◆ **What to work on**: The lines to print are the one containing "Go to the Trend 5 tab" and every line after it through the end of the entries below. Print them exactly and nothing else.

◆ **Data supplied**:
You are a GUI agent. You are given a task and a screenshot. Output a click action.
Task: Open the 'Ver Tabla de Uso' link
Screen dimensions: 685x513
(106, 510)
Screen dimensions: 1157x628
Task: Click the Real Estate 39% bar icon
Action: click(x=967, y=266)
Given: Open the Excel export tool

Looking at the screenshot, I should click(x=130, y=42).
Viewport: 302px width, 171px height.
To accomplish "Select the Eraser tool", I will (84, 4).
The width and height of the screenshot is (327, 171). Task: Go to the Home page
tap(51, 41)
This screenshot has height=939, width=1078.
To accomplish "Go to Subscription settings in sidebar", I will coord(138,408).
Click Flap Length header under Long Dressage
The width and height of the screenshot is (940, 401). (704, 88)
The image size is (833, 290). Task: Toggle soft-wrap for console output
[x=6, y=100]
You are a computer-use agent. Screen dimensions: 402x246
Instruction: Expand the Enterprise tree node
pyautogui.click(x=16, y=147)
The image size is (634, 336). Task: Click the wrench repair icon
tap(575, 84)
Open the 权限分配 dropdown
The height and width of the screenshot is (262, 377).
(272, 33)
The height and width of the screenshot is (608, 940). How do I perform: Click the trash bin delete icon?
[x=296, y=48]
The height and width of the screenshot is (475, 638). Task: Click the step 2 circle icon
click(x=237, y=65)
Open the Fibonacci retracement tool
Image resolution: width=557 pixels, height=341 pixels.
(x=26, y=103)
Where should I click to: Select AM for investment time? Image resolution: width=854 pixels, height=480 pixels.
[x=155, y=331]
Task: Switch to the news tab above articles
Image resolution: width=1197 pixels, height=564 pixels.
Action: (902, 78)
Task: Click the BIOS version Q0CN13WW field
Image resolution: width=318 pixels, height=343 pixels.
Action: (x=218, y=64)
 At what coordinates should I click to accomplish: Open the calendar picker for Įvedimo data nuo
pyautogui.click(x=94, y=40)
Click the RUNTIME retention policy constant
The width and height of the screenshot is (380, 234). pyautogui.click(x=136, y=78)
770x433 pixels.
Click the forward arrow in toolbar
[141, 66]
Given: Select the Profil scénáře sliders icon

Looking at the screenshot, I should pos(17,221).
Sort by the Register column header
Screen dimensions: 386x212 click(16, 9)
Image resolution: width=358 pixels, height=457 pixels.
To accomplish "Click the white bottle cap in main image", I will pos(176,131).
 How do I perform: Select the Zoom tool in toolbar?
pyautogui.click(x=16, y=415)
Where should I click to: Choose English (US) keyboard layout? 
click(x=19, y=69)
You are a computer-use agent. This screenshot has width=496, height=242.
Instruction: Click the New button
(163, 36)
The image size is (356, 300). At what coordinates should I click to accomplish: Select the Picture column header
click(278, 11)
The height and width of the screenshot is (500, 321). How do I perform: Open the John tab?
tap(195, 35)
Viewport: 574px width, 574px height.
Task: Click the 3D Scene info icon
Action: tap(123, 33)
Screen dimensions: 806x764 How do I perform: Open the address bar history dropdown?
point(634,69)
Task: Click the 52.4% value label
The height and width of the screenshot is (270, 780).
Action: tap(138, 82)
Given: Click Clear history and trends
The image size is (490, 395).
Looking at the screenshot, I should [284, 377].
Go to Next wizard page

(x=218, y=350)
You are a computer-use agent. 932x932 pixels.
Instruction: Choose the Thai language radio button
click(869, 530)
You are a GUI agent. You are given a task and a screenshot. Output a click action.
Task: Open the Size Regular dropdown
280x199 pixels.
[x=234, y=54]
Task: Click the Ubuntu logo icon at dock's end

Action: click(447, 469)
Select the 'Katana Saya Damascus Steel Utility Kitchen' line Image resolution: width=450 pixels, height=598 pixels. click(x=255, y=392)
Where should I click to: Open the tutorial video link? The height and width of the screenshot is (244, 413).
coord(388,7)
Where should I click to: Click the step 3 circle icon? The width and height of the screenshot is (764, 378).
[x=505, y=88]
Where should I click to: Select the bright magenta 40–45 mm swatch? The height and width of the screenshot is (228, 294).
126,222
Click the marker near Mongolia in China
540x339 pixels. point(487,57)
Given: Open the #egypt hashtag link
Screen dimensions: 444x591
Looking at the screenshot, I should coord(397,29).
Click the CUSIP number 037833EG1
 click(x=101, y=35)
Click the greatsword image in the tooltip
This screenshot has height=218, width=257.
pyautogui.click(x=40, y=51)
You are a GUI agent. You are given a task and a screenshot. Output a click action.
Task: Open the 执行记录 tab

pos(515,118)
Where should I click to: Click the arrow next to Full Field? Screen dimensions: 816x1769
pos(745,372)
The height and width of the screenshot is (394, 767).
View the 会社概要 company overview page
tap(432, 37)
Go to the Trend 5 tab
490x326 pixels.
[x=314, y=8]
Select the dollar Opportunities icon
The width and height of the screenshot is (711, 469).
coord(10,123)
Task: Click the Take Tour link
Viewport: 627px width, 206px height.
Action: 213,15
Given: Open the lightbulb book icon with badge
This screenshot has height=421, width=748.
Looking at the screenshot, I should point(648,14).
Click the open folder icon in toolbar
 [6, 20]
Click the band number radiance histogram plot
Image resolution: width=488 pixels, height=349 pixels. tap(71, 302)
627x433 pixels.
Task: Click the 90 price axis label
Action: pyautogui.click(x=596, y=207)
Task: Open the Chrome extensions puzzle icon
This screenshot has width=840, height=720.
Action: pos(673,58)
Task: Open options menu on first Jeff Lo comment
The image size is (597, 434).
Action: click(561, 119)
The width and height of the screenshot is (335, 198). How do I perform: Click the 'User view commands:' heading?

◆ **Reply**:
Go to the Trend 5 tab
490x326 pixels.
[x=314, y=8]
Select the dollar Opportunities icon
The width and height of the screenshot is (711, 469).
coord(10,123)
Task: Click the Take Tour link
Viewport: 627px width, 206px height.
Action: 213,15
Given: Open the lightbulb book icon with badge
This screenshot has height=421, width=748.
Looking at the screenshot, I should point(648,14).
Click the open folder icon in toolbar
 [6, 20]
Click the band number radiance histogram plot
Image resolution: width=488 pixels, height=349 pixels. tap(71, 302)
627x433 pixels.
Task: Click the 90 price axis label
Action: pyautogui.click(x=596, y=207)
Task: Open the Chrome extensions puzzle icon
This screenshot has width=840, height=720.
Action: pos(673,58)
Task: Open options menu on first Jeff Lo comment
The image size is (597, 434).
Action: click(561, 119)
The width and height of the screenshot is (335, 198). How do I perform: Click the 'User view commands:' heading?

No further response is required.